14 Walkthrough 8: Predicting student pass/fail outcomes using supervised machine learning
Abstract
This chapter introduces an increasingly common statistical model — machine learning. Specifically, it focuses on supervised machine learning. This involves identifying an outcome or a dependent variable and then training a model to predict that outcome. Some supervised machine learning models are highly complex, while others are simple. To illustrate this concept, this chapter involves predicting whether students will pass a class using a generalized linear model. The Open University Learning Analytics Dataset (OULAD) is used as example data in learning analytics. The {tidymodels} collection of packages is used to carry out the principal supervised machine learning steps. At the conclusion, ways to build more complex models are discussed.
14.2 Functions introduced
stats::quantile()rsample::initial_split()rsample::training()rsample::testing()recipes::recipe()parsnip::logistic_reg()parsnip::set_engine()parsnip::set_mode()workflows::workflow()tune::collect_predictions()tune::collect_metrics()
14.3 Vocabulary
We introduce these key terms in the chapter:
- supervised machine learning
- training data
- testing data
- logistic regression
- classification
- predictions
- metrics
14.4 Chapter overview
14.4.1 Background
In a face-to-face classroom, teachers use student cues to help them engage. In online classrooms, these cues aren’t always available.

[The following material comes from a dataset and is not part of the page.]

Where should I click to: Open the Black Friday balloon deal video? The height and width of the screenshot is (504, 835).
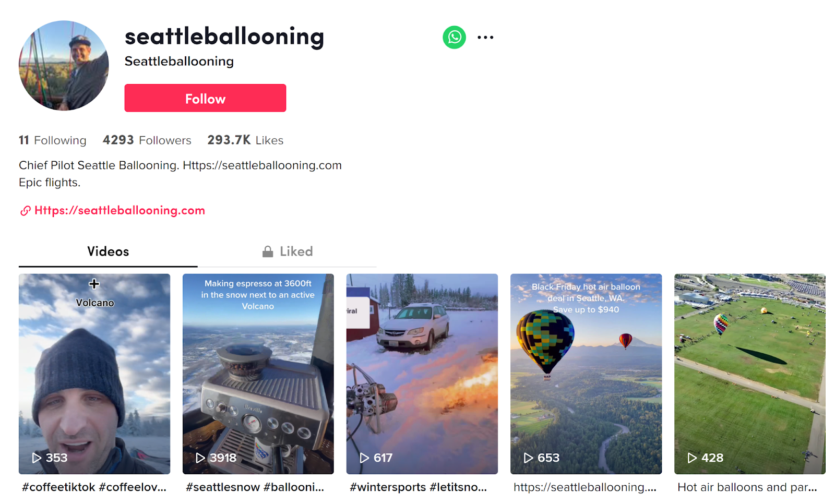(x=586, y=374)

For example, in a face-to-face class, teachers can adjust when they notice that students are distracted. Many online educators look for ways to understand and support students online in the same way that face-to-face instructors would. Technology provides new methods of collecting and storing data that can serve as the basis for this kind of student support.
Online Learning Management Systems (LMSs) automatically track student interactions with the system and feed that data back to the course instructor. The collection of this data is often met with mixed reactions from educators. Some are concerned that this kind of data collection is intrusive, but others see a new opportunity to support students in online classrooms. As long as data is collected and used responsibly, this kind of data collection can support student success.
In this walkthrough, you’ll examine the question, How well can we predict students who are at risk of dropping a course? To answer this question, you’ll use typical learning analytics data—student records, assessment outcomes, course outcomes, and measures of students’ interactions with the course.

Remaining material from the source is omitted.